- _Problem to work on_
Return the stretch from the line with "1568x532 pixels." through the line with "Given: Click the" in the data below, character for character, skipping all pictures.

- _Data under study_
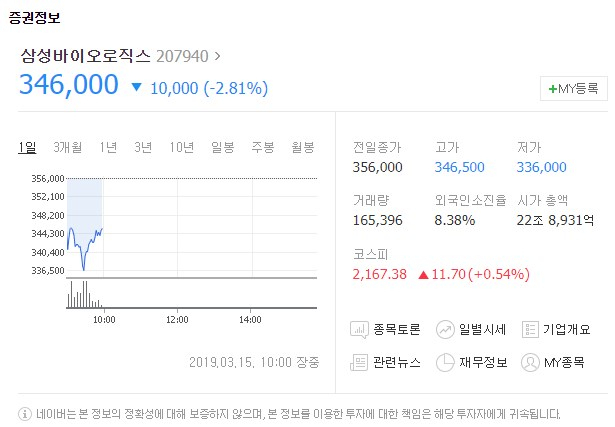
Task: Click the 재무정보 financial info icon
Action: click(446, 362)
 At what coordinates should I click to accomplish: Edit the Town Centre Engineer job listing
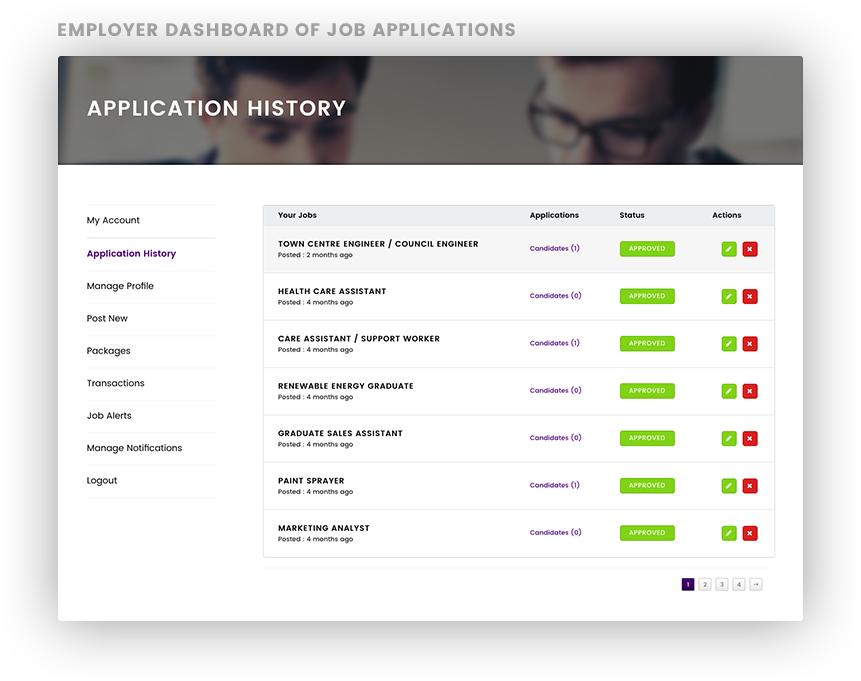pos(729,248)
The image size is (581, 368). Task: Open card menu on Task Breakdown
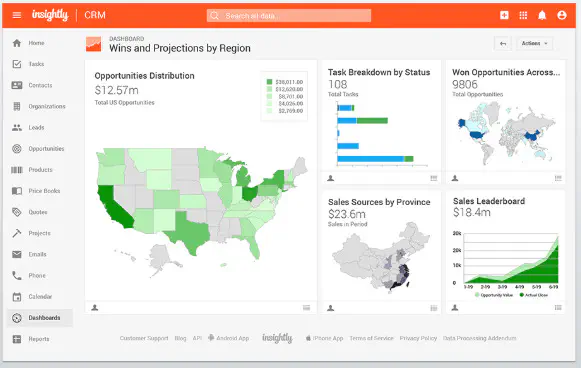coord(434,178)
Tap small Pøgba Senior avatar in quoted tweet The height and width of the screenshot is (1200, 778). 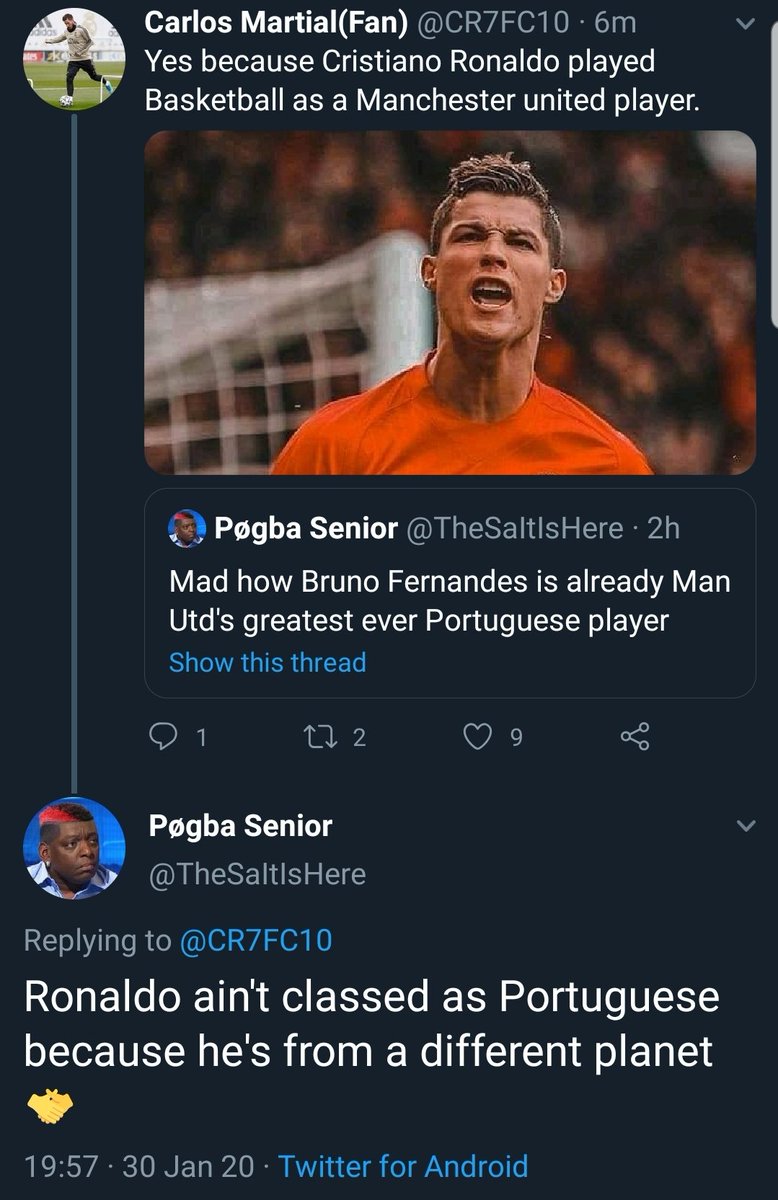[187, 528]
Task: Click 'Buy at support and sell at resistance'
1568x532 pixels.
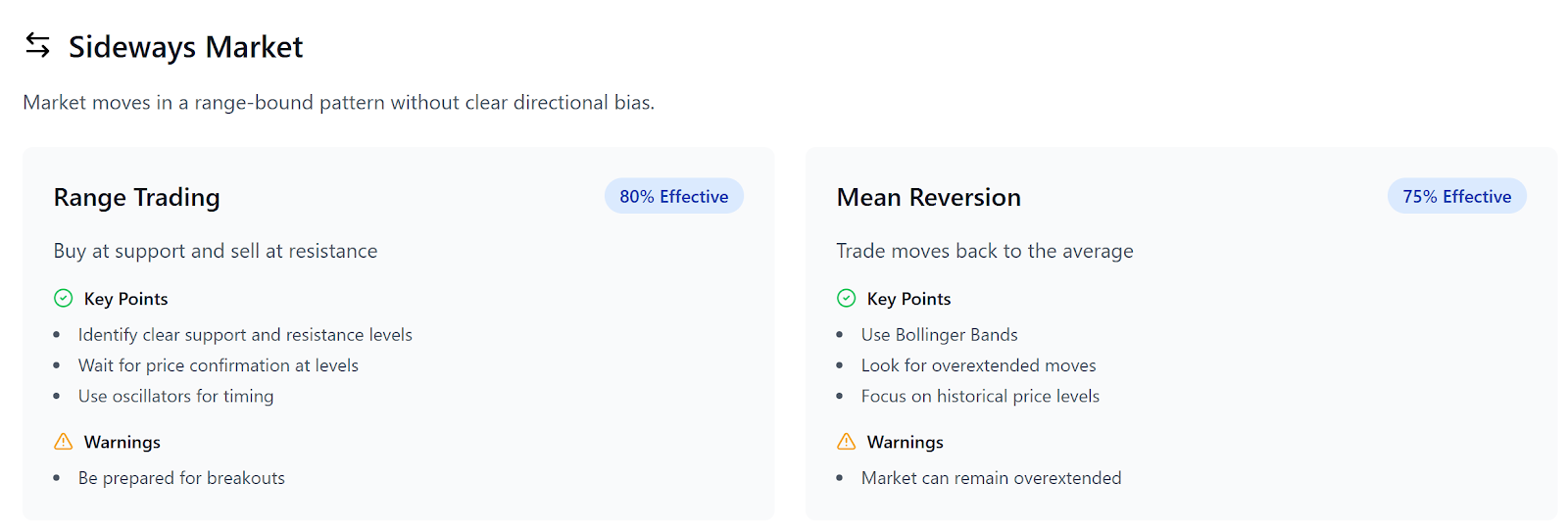Action: click(216, 251)
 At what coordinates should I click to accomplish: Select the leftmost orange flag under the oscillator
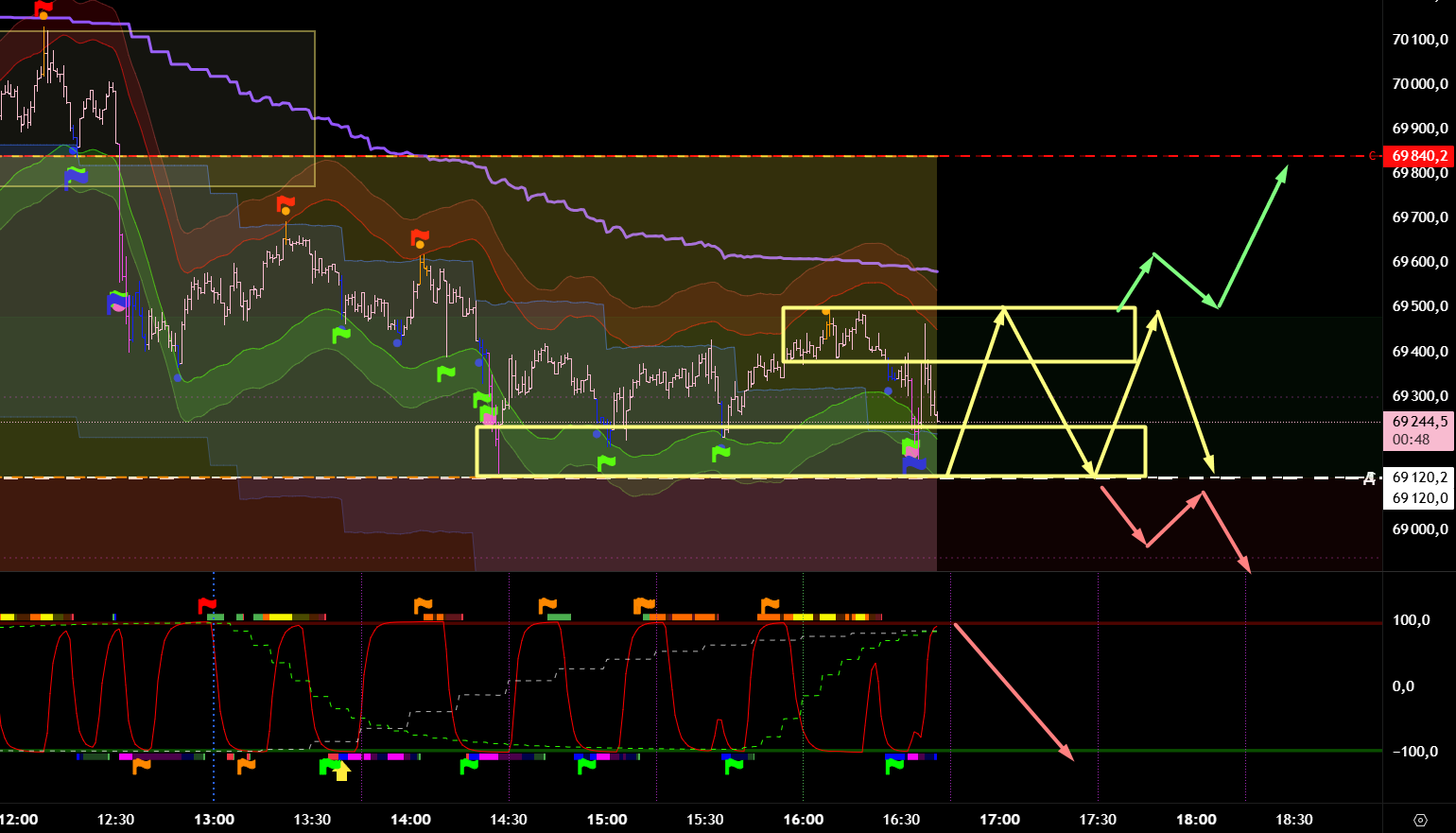coord(141,766)
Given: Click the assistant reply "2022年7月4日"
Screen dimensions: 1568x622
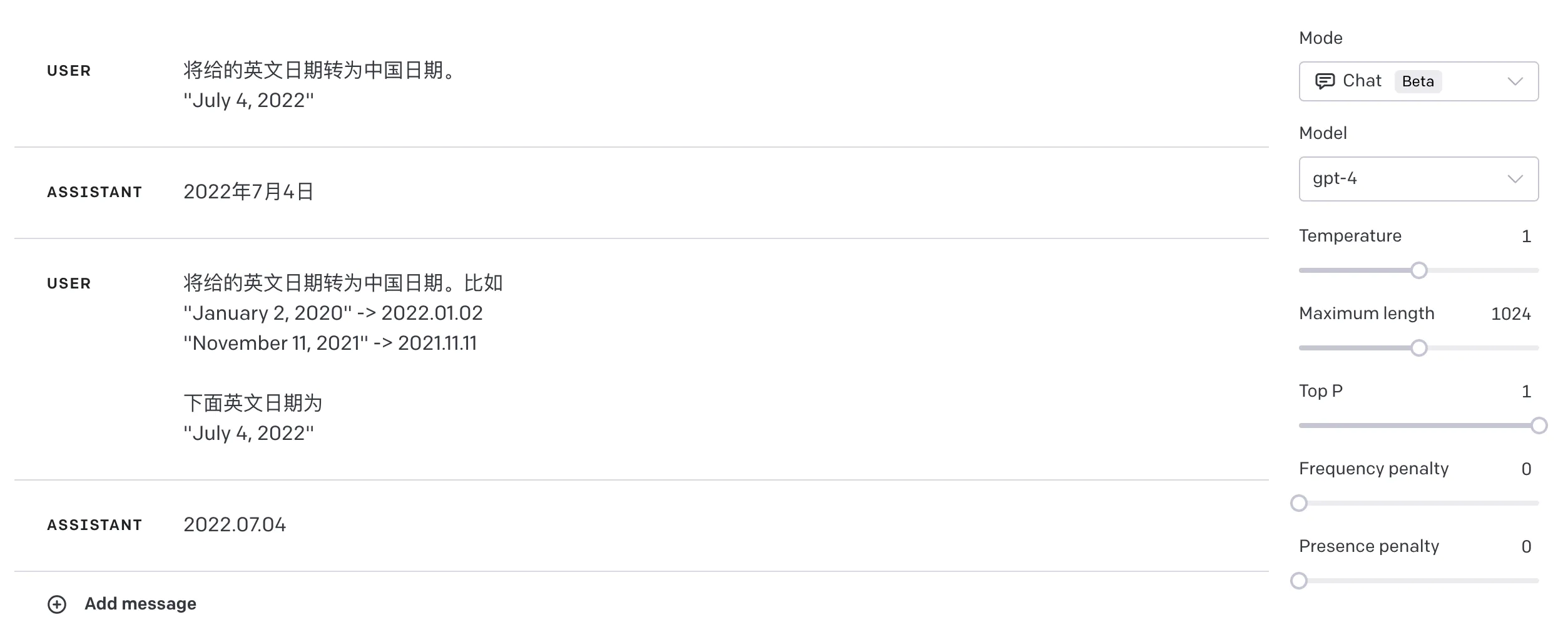Looking at the screenshot, I should point(248,191).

- _Response box_
1568x532 pixels.
Action: click(216, 251)
 At what coordinates should I click to accomplish: Select the leftmost orange flag under the oscillator
coord(141,766)
Given: Click the assistant reply "2022年7月4日"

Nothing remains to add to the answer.